Now you have imported the TGA file back into XBM we must use a InkAtlas file in order to create texture parts from our XBM file.
Add this file into your project at the same location as the XBM.
Then open it and set the relative path to your XBM file in place of the three elements of the slots array.
Now go into the Part Mapping tab and see that eventually all parts are already well placed so you won't have to modify parts. In the case you need to modify some of them. Let's explain how it works.
In the Part Mapping tab, click on a part then see on the right there are informations like Left, Top, Width, Height using pixel unit. The rectangle of the texture part is defined like this:
Left: number of pixels between the left border of the image and the left border of the part
Width: number of pixels between the left border of the part and the right border of the part
Top: number of pixels between the top border of the image and the top border of the part
Height: number of pixels between the top border of the part and the bottom border of the part
But the issue is that you cannot set the new part area from here, you can only play with the pixel values to define a new visual area that you find better. You cannot save this information like this. But instead once you have finished to define your new part area, remember the pixel values of Left, Width, Top, Height fields.
Then know the size of your texture image. Let's say the picture size is 960 x 850 pixels. You can calculate the ratio between your part area borders and the image size.
Let's use the example of the headlight element. Its rectangle area is Left: 770, Width: 170, Top: 240 and Height: 40 then you have to calculate into a 0:1 UV space the equivalent of these coordinates.
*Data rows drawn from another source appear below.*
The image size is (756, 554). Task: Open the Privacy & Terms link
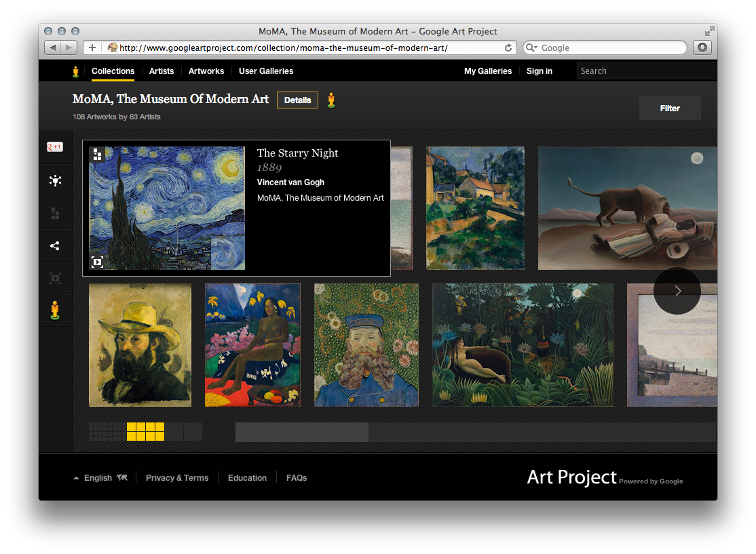177,477
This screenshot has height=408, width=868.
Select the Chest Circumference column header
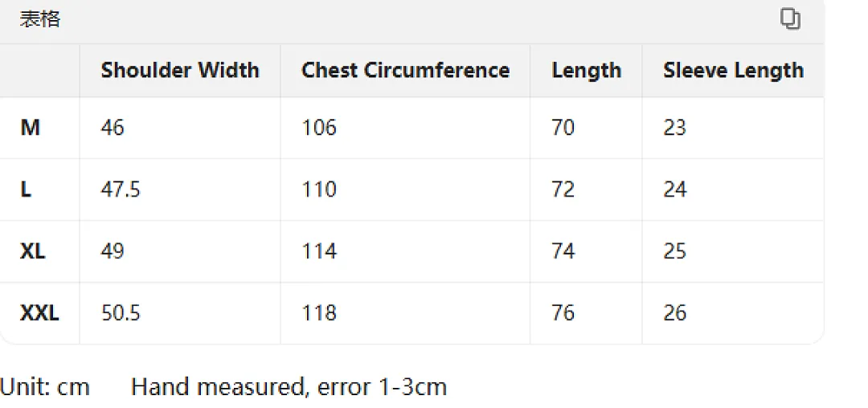(405, 70)
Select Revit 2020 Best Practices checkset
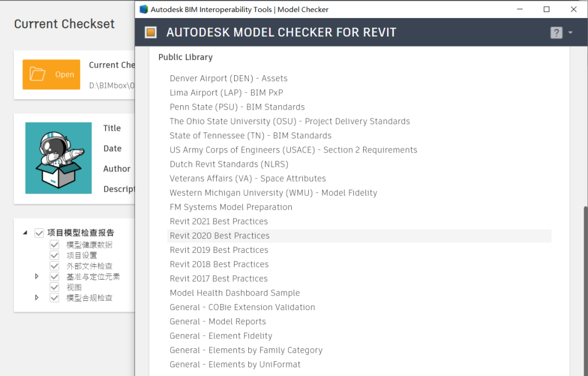The image size is (588, 376). pyautogui.click(x=219, y=236)
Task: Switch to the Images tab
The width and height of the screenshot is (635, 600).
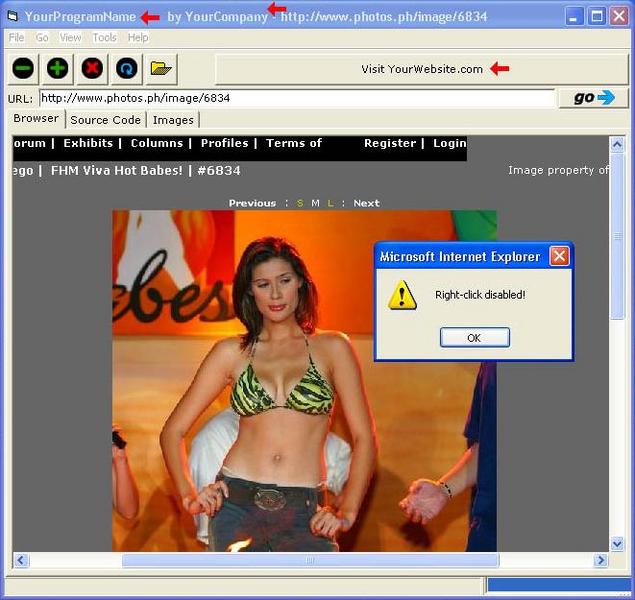Action: pyautogui.click(x=173, y=120)
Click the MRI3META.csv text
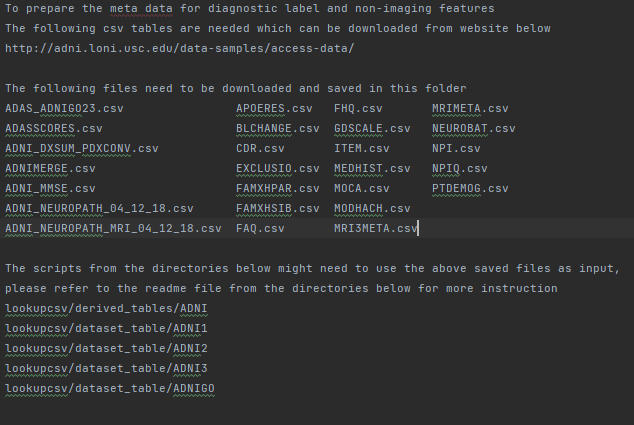634x425 pixels. point(376,228)
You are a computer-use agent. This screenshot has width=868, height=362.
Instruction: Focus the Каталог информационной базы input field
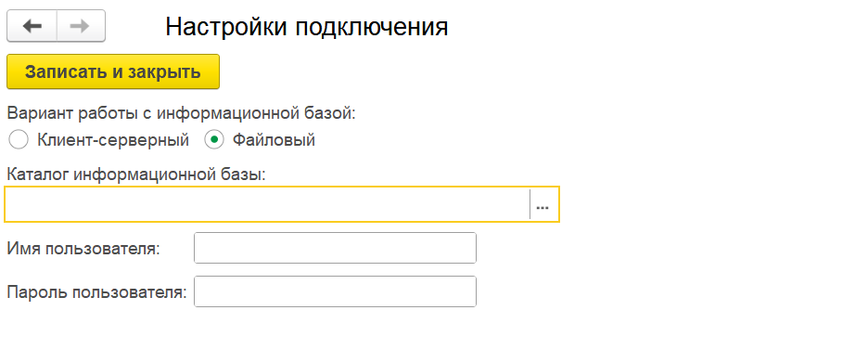click(267, 204)
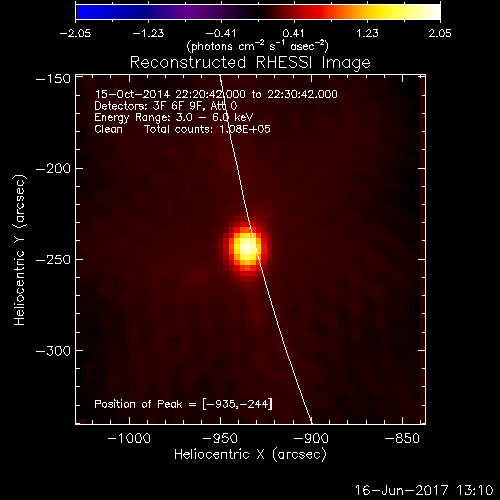Click the timestamp 16-Jun-2017 13:10
The height and width of the screenshot is (500, 500).
tap(424, 490)
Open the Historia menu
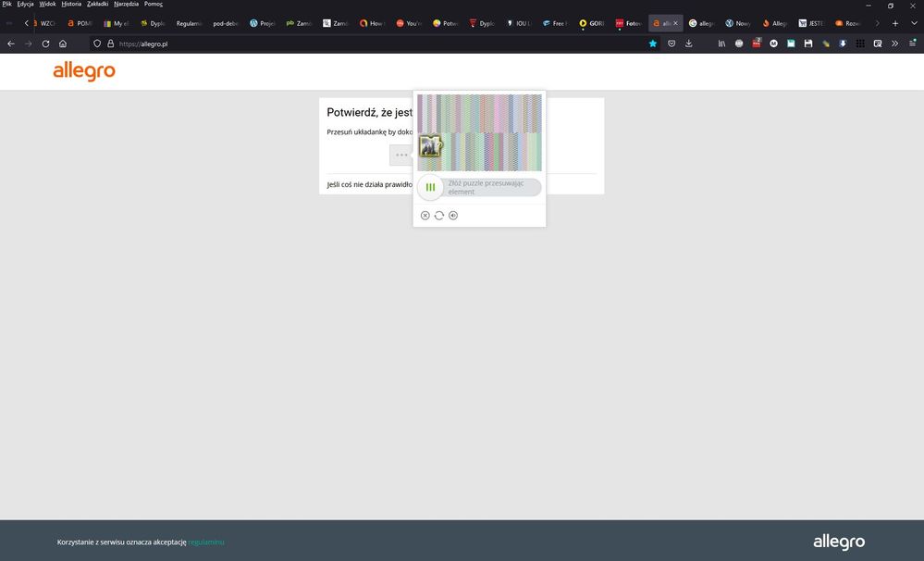Screen dimensions: 924x561 [x=71, y=4]
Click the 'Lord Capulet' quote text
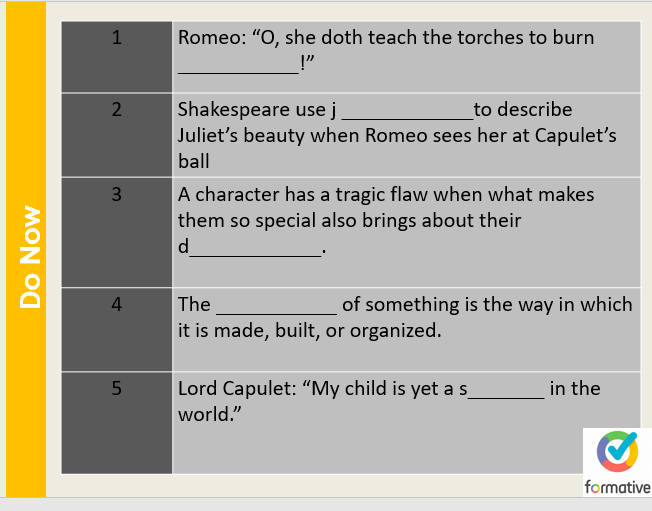 [318, 388]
On the horizontal axis, 0 is the left border of the image, 1 is the right border of the image. On the vertical axis, 0 is the top border of the image, 1 is the bottom border of the image. Then you find this result:
Left: 770 / 960 = 0,8020833333333333
Right: (770 + 170) / 960 = 0,9791666666666667
Top: 240 / 850 = 0,2823529411764706
Bottom: (240 + 40) / 850 = 0,3294117647058824
The decimals are important in order to keep precision. Then go back into the first tab and open the first slot element then update the fields with these values to define the new part area.
If you want to check the new visual area after you have modified the coordinates you need to save the file and reopen it. Do this for all required parts until none of them overlaps another.
Finally remove the elements 1 and 2 of the slots array and duplicate the first element twice so they are all 3 identical.
Before we can test the result, we need to actually use the InkAtlas file into the InkWidget file. To do this convert your InkWidget into JSON then replace all occurrences of this path by the relative path to your InkAtlas file using double-backslashes (\\).
Then convert your JSON file back into InkWidget. You can now test your mod.
Wait ! Light components do not correspond to what is on the actual vehicle !
Well we are almost there ! As you can see the widget automatically duplicate the light components symetrically for headlights, tail lights and light beams. We can also see that it applies a mirror effect on half of them.
For this vehicle we need to use only one of each and to place them differently. This must be done into the InkWidget file.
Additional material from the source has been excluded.